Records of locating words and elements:
--- start ---

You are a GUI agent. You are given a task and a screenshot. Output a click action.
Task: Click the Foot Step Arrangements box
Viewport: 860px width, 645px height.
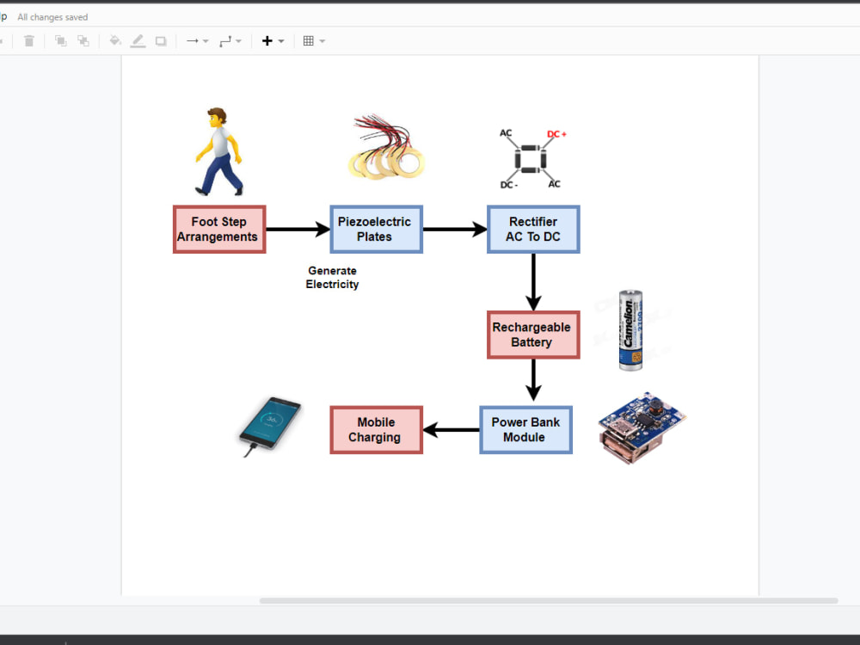click(x=219, y=229)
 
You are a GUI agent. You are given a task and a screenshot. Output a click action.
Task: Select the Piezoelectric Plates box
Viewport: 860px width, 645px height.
click(x=376, y=229)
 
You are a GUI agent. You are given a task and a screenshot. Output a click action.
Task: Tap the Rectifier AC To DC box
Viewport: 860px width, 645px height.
click(x=533, y=229)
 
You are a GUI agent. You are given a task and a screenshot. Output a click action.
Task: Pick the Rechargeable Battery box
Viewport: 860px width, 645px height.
click(x=531, y=335)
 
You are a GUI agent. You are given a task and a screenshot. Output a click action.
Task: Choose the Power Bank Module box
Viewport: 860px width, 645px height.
click(x=525, y=430)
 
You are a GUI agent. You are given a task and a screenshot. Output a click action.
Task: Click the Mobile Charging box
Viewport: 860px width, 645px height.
click(x=376, y=430)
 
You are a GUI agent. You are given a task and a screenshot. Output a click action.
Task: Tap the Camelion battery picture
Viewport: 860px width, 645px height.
click(x=631, y=330)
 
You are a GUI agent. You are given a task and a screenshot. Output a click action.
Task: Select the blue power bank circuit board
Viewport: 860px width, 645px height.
click(x=642, y=427)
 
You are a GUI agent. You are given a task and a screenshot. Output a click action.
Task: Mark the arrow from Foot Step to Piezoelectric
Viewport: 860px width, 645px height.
click(x=298, y=229)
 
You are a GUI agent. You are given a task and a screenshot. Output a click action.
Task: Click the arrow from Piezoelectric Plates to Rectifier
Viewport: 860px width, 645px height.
click(x=455, y=229)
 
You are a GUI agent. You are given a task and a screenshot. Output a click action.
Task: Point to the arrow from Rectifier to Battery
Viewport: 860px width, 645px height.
click(x=533, y=281)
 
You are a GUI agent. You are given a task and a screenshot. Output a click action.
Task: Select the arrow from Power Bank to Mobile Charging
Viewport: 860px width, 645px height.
click(x=452, y=430)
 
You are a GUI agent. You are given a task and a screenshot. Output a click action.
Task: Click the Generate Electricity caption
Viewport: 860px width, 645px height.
click(x=332, y=277)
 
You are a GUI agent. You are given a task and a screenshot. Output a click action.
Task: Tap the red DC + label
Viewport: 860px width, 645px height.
click(x=556, y=134)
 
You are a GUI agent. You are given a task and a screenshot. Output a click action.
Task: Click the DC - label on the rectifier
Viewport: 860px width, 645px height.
click(x=508, y=185)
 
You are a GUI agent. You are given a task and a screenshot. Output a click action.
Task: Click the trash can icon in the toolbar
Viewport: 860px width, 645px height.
click(x=29, y=40)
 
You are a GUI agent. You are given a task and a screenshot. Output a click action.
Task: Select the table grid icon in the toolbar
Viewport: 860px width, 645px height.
click(x=309, y=40)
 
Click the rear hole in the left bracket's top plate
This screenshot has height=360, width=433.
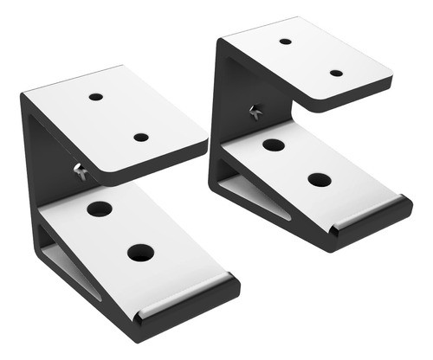tap(96, 96)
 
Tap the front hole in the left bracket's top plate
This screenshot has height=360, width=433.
tap(140, 137)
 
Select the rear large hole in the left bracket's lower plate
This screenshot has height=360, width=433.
tap(100, 209)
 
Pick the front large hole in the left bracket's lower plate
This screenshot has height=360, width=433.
tap(140, 253)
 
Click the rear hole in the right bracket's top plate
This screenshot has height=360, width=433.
tap(285, 41)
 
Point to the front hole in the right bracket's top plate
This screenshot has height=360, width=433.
tap(336, 73)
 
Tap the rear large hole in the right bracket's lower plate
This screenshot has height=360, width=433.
tap(274, 145)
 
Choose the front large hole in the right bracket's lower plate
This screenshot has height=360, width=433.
tap(320, 180)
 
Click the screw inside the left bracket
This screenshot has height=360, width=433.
tap(80, 170)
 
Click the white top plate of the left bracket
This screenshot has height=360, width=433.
tap(121, 121)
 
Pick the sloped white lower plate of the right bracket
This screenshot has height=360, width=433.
tap(312, 169)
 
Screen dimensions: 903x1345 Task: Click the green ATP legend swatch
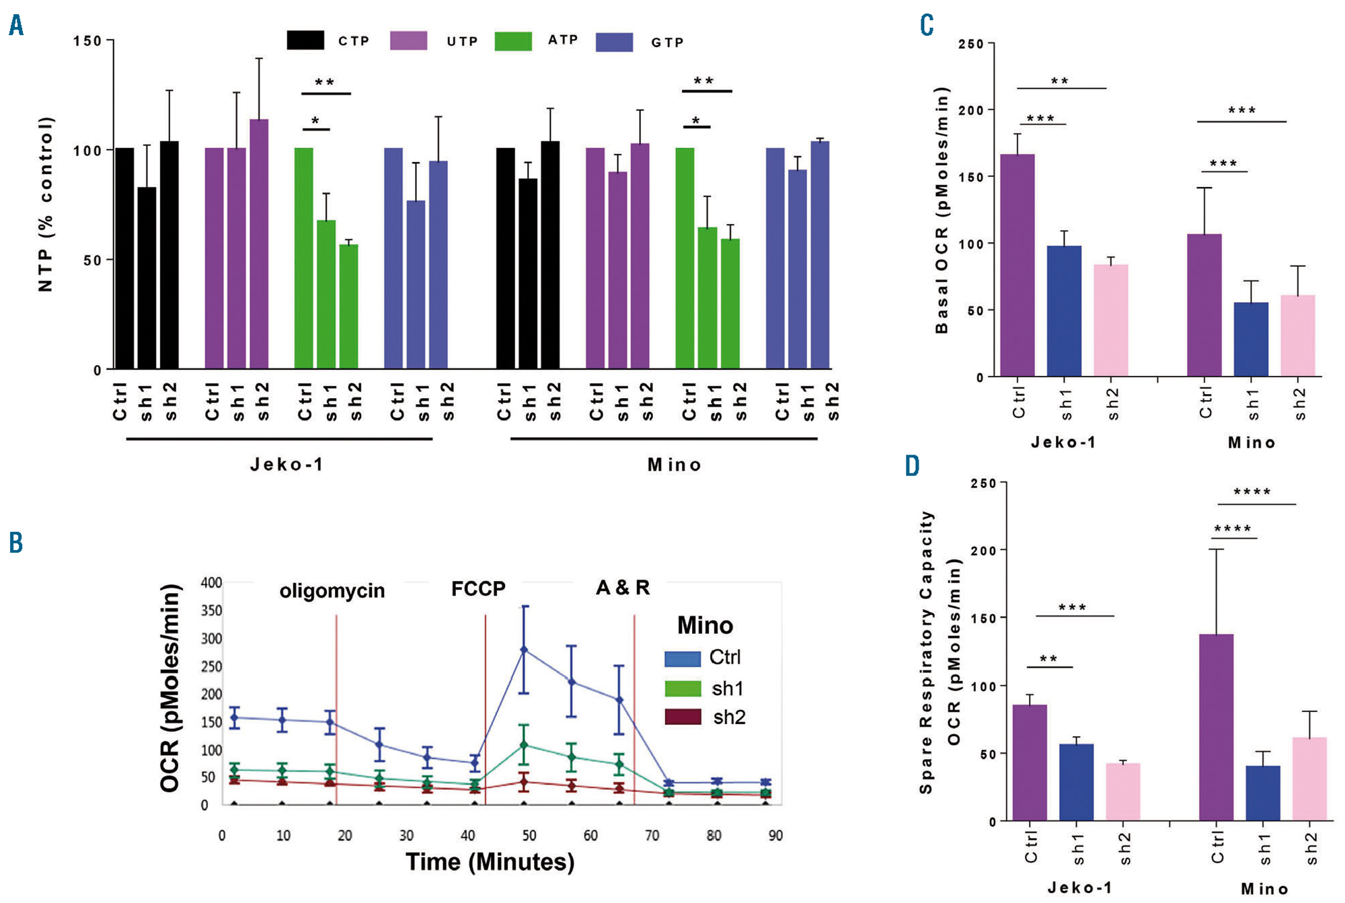(x=513, y=41)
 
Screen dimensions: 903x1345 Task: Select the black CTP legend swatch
(x=305, y=40)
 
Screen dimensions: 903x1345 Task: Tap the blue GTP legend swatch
(x=614, y=42)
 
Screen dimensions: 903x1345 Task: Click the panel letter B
(x=16, y=542)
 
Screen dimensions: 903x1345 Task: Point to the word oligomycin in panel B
(x=332, y=590)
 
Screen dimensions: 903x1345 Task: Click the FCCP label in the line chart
(x=478, y=589)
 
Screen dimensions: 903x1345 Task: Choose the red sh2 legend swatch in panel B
(x=683, y=717)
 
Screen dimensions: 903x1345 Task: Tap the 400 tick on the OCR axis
(x=211, y=582)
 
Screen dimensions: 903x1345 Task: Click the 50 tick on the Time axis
(x=529, y=835)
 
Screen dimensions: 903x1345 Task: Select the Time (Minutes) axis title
(x=490, y=861)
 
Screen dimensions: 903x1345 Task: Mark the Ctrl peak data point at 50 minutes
(x=525, y=650)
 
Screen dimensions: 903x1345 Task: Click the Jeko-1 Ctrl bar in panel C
(x=1017, y=265)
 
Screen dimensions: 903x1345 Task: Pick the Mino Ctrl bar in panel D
(x=1216, y=727)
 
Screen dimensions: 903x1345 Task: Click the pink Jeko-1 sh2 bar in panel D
(x=1123, y=791)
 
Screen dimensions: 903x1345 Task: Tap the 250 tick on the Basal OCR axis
(x=971, y=44)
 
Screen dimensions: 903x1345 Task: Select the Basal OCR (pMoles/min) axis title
(x=942, y=210)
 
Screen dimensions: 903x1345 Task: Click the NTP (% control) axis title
(x=46, y=204)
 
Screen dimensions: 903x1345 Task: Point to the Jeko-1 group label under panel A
(x=287, y=465)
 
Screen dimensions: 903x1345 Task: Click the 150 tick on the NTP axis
(x=87, y=41)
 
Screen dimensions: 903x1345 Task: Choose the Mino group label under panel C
(x=1252, y=442)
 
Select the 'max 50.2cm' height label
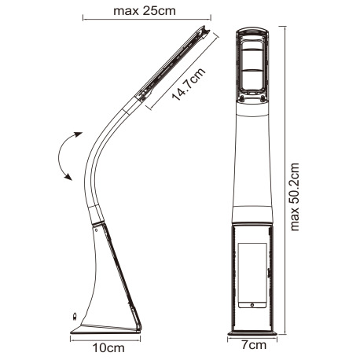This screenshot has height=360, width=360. [296, 197]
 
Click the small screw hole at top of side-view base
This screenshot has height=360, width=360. [96, 231]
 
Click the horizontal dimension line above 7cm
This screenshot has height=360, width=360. [252, 336]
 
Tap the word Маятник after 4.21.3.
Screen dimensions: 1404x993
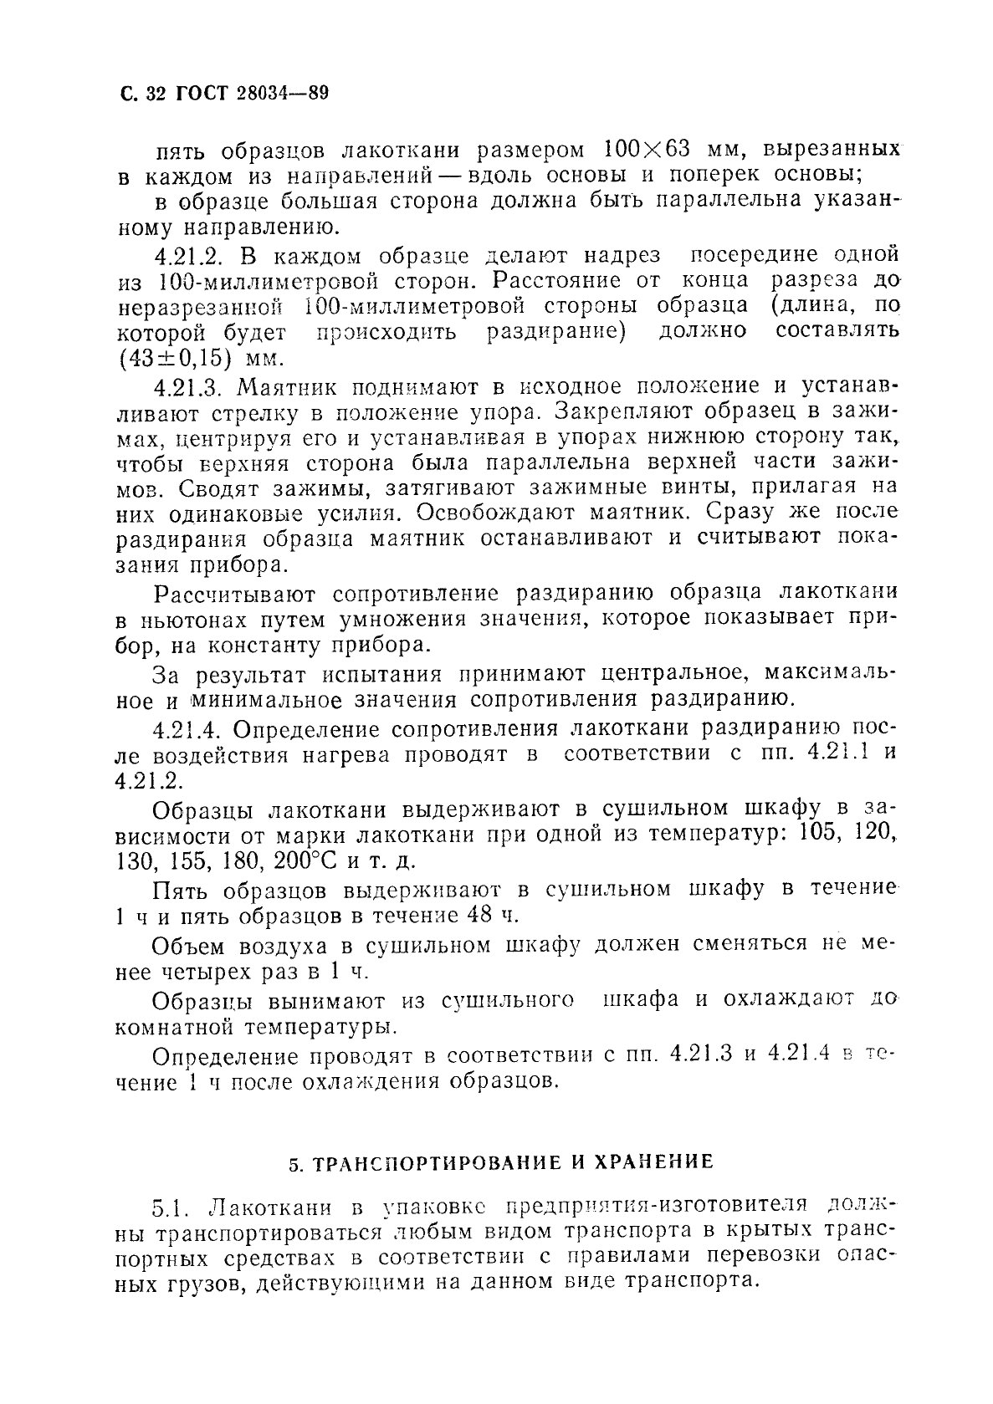pos(288,387)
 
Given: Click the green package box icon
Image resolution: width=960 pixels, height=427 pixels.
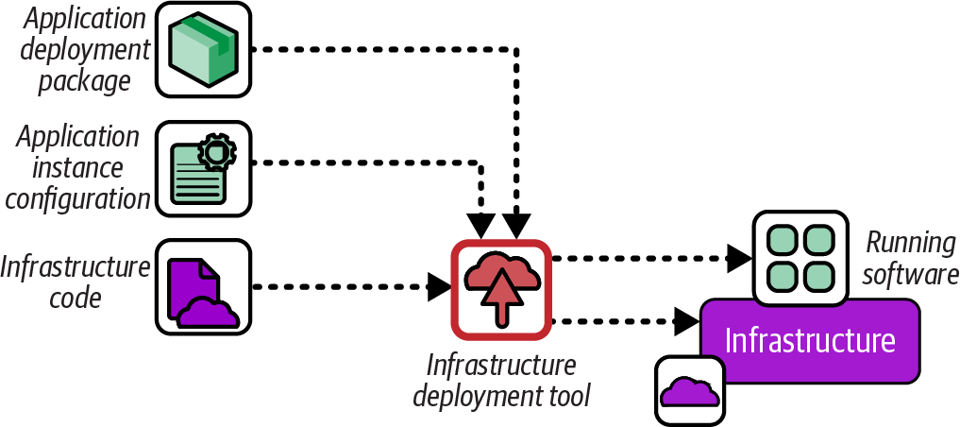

--- end ---

Convert the lines above into a Markdown table with the columns "No." and "Line," numbering each row and skipping blank lines. Omit the pictures.

# FINISHED ANSWER
| No. | Line |
|---|---|
| 1 | You are a GUI agent. You are given a task and a screenshot. Output a click action. |
| 2 | Task: Click the Foot Step Arrangements box |
| 3 | Viewport: 860px width, 645px height. |
| 4 | click(x=219, y=229) |
| 5 | You are a GUI agent. You are given a task and a screenshot. Output a click action. |
| 6 | Task: Select the Piezoelectric Plates box |
| 7 | Viewport: 860px width, 645px height. |
| 8 | click(x=376, y=229) |
| 9 | You are a GUI agent. You are given a task and a screenshot. Output a click action. |
| 10 | Task: Tap the Rectifier AC To DC box |
| 11 | Viewport: 860px width, 645px height. |
| 12 | click(x=533, y=229) |
| 13 | You are a GUI agent. You are given a task and a screenshot. Output a click action. |
| 14 | Task: Pick the Rechargeable Battery box |
| 15 | Viewport: 860px width, 645px height. |
| 16 | click(x=531, y=335) |
| 17 | You are a GUI agent. You are given a task and a screenshot. Output a click action. |
| 18 | Task: Choose the Power Bank Module box |
| 19 | Viewport: 860px width, 645px height. |
| 20 | click(x=525, y=430) |
| 21 | You are a GUI agent. You are given a task and a screenshot. Output a click action. |
| 22 | Task: Click the Mobile Charging box |
| 23 | Viewport: 860px width, 645px height. |
| 24 | click(x=376, y=430) |
| 25 | You are a GUI agent. You are given a task and a screenshot. Output a click action. |
| 26 | Task: Tap the Camelion battery picture |
| 27 | Viewport: 860px width, 645px height. |
| 28 | click(x=631, y=330) |
| 29 | You are a GUI agent. You are given a task and a screenshot. Output a click action. |
| 30 | Task: Select the blue power bank circuit board |
| 31 | Viewport: 860px width, 645px height. |
| 32 | click(x=642, y=427) |
| 33 | You are a GUI agent. You are given a task and a screenshot. Output a click action. |
| 34 | Task: Mark the arrow from Foot Step to Piezoelectric |
| 35 | Viewport: 860px width, 645px height. |
| 36 | click(x=298, y=229) |
| 37 | You are a GUI agent. You are given a task and a screenshot. Output a click action. |
| 38 | Task: Click the arrow from Piezoelectric Plates to Rectifier |
| 39 | Viewport: 860px width, 645px height. |
| 40 | click(x=455, y=229) |
| 41 | You are a GUI agent. You are given a task and a screenshot. Output a click action. |
| 42 | Task: Point to the arrow from Rectifier to Battery |
| 43 | Viewport: 860px width, 645px height. |
| 44 | click(x=533, y=281) |
| 45 | You are a GUI agent. You are given a task and a screenshot. Output a click action. |
| 46 | Task: Select the arrow from Power Bank to Mobile Charging |
| 47 | Viewport: 860px width, 645px height. |
| 48 | click(x=452, y=430) |
| 49 | You are a GUI agent. You are given a task and a screenshot. Output a click action. |
| 50 | Task: Click the Generate Electricity caption |
| 51 | Viewport: 860px width, 645px height. |
| 52 | click(x=332, y=277) |
| 53 | You are a GUI agent. You are given a task and a screenshot. Output a click action. |
| 54 | Task: Tap the red DC + label |
| 55 | Viewport: 860px width, 645px height. |
| 56 | click(x=556, y=134) |
| 57 | You are a GUI agent. You are given a task and a screenshot. Output a click action. |
| 58 | Task: Click the DC - label on the rectifier |
| 59 | Viewport: 860px width, 645px height. |
| 60 | click(x=508, y=185) |
| 61 | You are a GUI agent. You are given a task and a screenshot. Output a click action. |
| 62 | Task: Click the trash can icon in the toolbar |
| 63 | Viewport: 860px width, 645px height. |
| 64 | click(x=29, y=40) |
| 65 | You are a GUI agent. You are given a task and a screenshot. Output a click action. |
| 66 | Task: Select the table grid icon in the toolbar |
| 67 | Viewport: 860px width, 645px height. |
| 68 | click(x=309, y=40) |
| 69 | Click the rear hole in the left bracket's top plate |
| 70 | This screenshot has height=360, width=433. |
| 71 | tap(96, 96) |
| 72 | Tap the front hole in the left bracket's top plate |
| 73 | This screenshot has height=360, width=433. |
| 74 | tap(140, 137) |
| 75 | Select the rear large hole in the left bracket's lower plate |
| 76 | This screenshot has height=360, width=433. |
| 77 | tap(100, 209) |
| 78 | Pick the front large hole in the left bracket's lower plate |
| 79 | This screenshot has height=360, width=433. |
| 80 | tap(140, 253) |
| 81 | Click the rear hole in the right bracket's top plate |
| 82 | This screenshot has height=360, width=433. |
| 83 | tap(285, 41) |
| 84 | Point to the front hole in the right bracket's top plate |
| 85 | This screenshot has height=360, width=433. |
| 86 | tap(336, 73) |
| 87 | Tap the rear large hole in the right bracket's lower plate |
| 88 | This screenshot has height=360, width=433. |
| 89 | tap(274, 145) |
| 90 | Choose the front large hole in the right bracket's lower plate |
| 91 | This screenshot has height=360, width=433. |
| 92 | tap(320, 180) |
| 93 | Click the screw inside the left bracket |
| 94 | This screenshot has height=360, width=433. |
| 95 | tap(80, 170) |
| 96 | Click the white top plate of the left bracket |
| 97 | This screenshot has height=360, width=433. |
| 98 | tap(121, 121) |
| 99 | Pick the sloped white lower plate of the right bracket |
| 100 | This screenshot has height=360, width=433. |
| 101 | tap(312, 169) |
| 102 | Screen dimensions: 903x1345 Task: Click the green ATP legend swatch |
| 103 | (x=513, y=41) |
| 104 | Screen dimensions: 903x1345 Task: Select the black CTP legend swatch |
| 105 | (x=305, y=40) |
| 106 | Screen dimensions: 903x1345 Task: Tap the blue GTP legend swatch |
| 107 | (x=614, y=42) |
| 108 | Screen dimensions: 903x1345 Task: Click the panel letter B |
| 109 | (x=16, y=542) |
| 110 | Screen dimensions: 903x1345 Task: Point to the word oligomycin in panel B |
| 111 | (x=332, y=590) |
| 112 | Screen dimensions: 903x1345 Task: Click the FCCP label in the line chart |
| 113 | (x=478, y=589) |
| 114 | Screen dimensions: 903x1345 Task: Choose the red sh2 legend swatch in panel B |
| 115 | (x=683, y=717) |
| 116 | Screen dimensions: 903x1345 Task: Tap the 400 tick on the OCR axis |
| 117 | (x=211, y=582) |
| 118 | Screen dimensions: 903x1345 Task: Click the 50 tick on the Time axis |
| 119 | (x=529, y=835) |
| 120 | Screen dimensions: 903x1345 Task: Select the Time (Minutes) axis title |
| 121 | (x=490, y=861) |
| 122 | Screen dimensions: 903x1345 Task: Mark the Ctrl peak data point at 50 minutes |
| 123 | (x=525, y=650) |
| 124 | Screen dimensions: 903x1345 Task: Click the Jeko-1 Ctrl bar in panel C |
| 125 | (x=1017, y=265) |
| 126 | Screen dimensions: 903x1345 Task: Pick the Mino Ctrl bar in panel D |
| 127 | (x=1216, y=727) |
| 128 | Screen dimensions: 903x1345 Task: Click the pink Jeko-1 sh2 bar in panel D |
| 129 | (x=1123, y=791) |
| 130 | Screen dimensions: 903x1345 Task: Tap the 250 tick on the Basal OCR axis |
| 131 | (x=971, y=44) |
| 132 | Screen dimensions: 903x1345 Task: Select the Basal OCR (pMoles/min) axis title |
| 133 | (x=942, y=210) |
| 134 | Screen dimensions: 903x1345 Task: Click the NTP (% control) axis title |
| 135 | (x=46, y=204) |
| 136 | Screen dimensions: 903x1345 Task: Point to the Jeko-1 group label under panel A |
| 137 | (x=287, y=465) |
| 138 | Screen dimensions: 903x1345 Task: Click the 150 tick on the NTP axis |
| 139 | (x=87, y=41) |
| 140 | Screen dimensions: 903x1345 Task: Choose the Mino group label under panel C |
| 141 | (x=1252, y=442) |
| 142 | Select the 'max 50.2cm' height label |
| 143 | This screenshot has height=360, width=360. [296, 197] |
| 144 | Click the small screw hole at top of side-view base |
| 145 | This screenshot has height=360, width=360. [96, 231] |
| 146 | Click the horizontal dimension line above 7cm |
| 147 | This screenshot has height=360, width=360. [252, 336] |
| 148 | Tap the word Маятник after 4.21.3. |
| 149 | Screen dimensions: 1404x993 |
| 150 | pos(288,387) |
| 151 | Given: Click the green package box icon |
| 152 | Image resolution: width=960 pixels, height=427 pixels. |